Opinion
INDEX No. 09-48189 CAL No. 13-00183-CO
11-29-2013
CREEDON & GILL, P.C. Attorney for Plaintiff FAUST GOETZ SCHENKER & BLEE Attorney for Defendant Scottsdale Ins. Co. WILSON, ELSER, MOSKOWITZ, EDELMAN & DICKER LLP Attorney for Defendant Bagatta Assoc TROMELLO, McDONNELL & KEHOE Attorney for Defendant Long Is. Mgt. Servs
SHORT FORM ORDER
PRESENT:
Hon. PETER H. MAYER
Justice of the Supreme Court
MOTION DATE 4/23/13 (#005)
MOTION DATE 5/30/13 (#006)
MOTION DATE 6/11/13 (#007)
ADJ. DATE 8/2/13
Mot. Seq. #005 - MotD
Mot. Seq. #006 - MD
Mot. Seq. #007 - MotD
CREEDON & GILL, P.C.
Attorney for Plaintiff
FAUST GOETZ SCHENKER & BLEE
Attorney for Defendant Scottsdale Ins. Co.

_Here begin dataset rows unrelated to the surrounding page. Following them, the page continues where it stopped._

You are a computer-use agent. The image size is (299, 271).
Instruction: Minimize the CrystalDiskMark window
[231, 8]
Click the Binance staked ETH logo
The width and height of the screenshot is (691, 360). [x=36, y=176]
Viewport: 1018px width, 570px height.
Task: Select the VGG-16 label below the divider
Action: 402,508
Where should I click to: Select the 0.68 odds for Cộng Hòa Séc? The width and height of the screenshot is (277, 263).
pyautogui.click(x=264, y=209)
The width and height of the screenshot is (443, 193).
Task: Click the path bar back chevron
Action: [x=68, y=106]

WILSON, ELSER, MOSKOWITZ, EDELMAN &
DICKER LLP
Attorney for Defendant Bagatta Assoc.
TROMELLO, McDONNELL & KEHOE
Attorney for Defendant Long Is. Mgt. Servs.
Upon the reading and filing of the following papers in this matter: (1) Notice of Motion by defendant Bagatta Associates, Inc., dated March 28, 2013, and supporting papers (including Memorandum of Law); (2) Notice of Motion by defendant Long Island Management Services, Inc., dated May 6, 2013, and supporting papers; (3) Notice of Motion by defendant Scottsdale Insurance Company, dated May 21, 2013, and supporting papers; (4) Affirmation and Affidavit in Opposition by the plaintiff, dated July 12, 2013, and supporting papers (#005); (5) Affirmation and Affidavit in Opposition by the plaintiff, dated July 12, 2013, and supporting papers (#006); (6) Affirmation and Affidavit in Opposition by the plaintiff, dated July 12, 2013, and supporting papers (#007); (7) Affirmation in Partial Opposition by defendant Bagatta Associates, Inc., dated June 24, 2013, and supporting papers (#006); (8) Affirmation in Partial Opposition by defendant Long Island Management Services, Inc., dated April 17, 2013, and supporting papers (#005); (9) Reply Affirmation of Bagatta Associates, Inc., dated August 1, 2013, and supporting papers; (10) Reply Affirmation of Long Island Management Services, Inc., dated July 23, 2013, and supporting papers; and (11) Reply Affirmation of Scottsdale Insurance Company, dated August 1, 2013, and supporting papers; and now
UPON DUE DELIBERATION AND CONSIDERATION BY THE COURT of the foregoing papers, the motions are decided as follows: it is
ORDERED that these motions are hereby consolidated for purposes of this determination; and it is further
ORDERED that the motion by defendant Bagatta Associates, Inc. for an order pursuant to CPLR 3212, granting summary judgment dismissing the plaintiff's second cause of action and all cross claims against it, is granted to the extent of granting summary judgment dismissing the complaint against it, and is otherwise denied; and it is further
ORDERED that the motion by defendant Long Island Management Services, Inc. for an order pursuant to CPLR 3212, granting summary judgment dismissing the complaint and all cross claims against it and in its favor on its cross claim for common-law indemnification against defendant Bagatta Associates, Inc., is denied; and it is further
ORDERED that the motion by defendant Scottsdale Insurance Company for an order pursuant to CPLR 3212, dismissing the complaint and all cross claims against it, is granted to the extent of granting summary judgment dismissing the complaint against it, and is otherwise denied.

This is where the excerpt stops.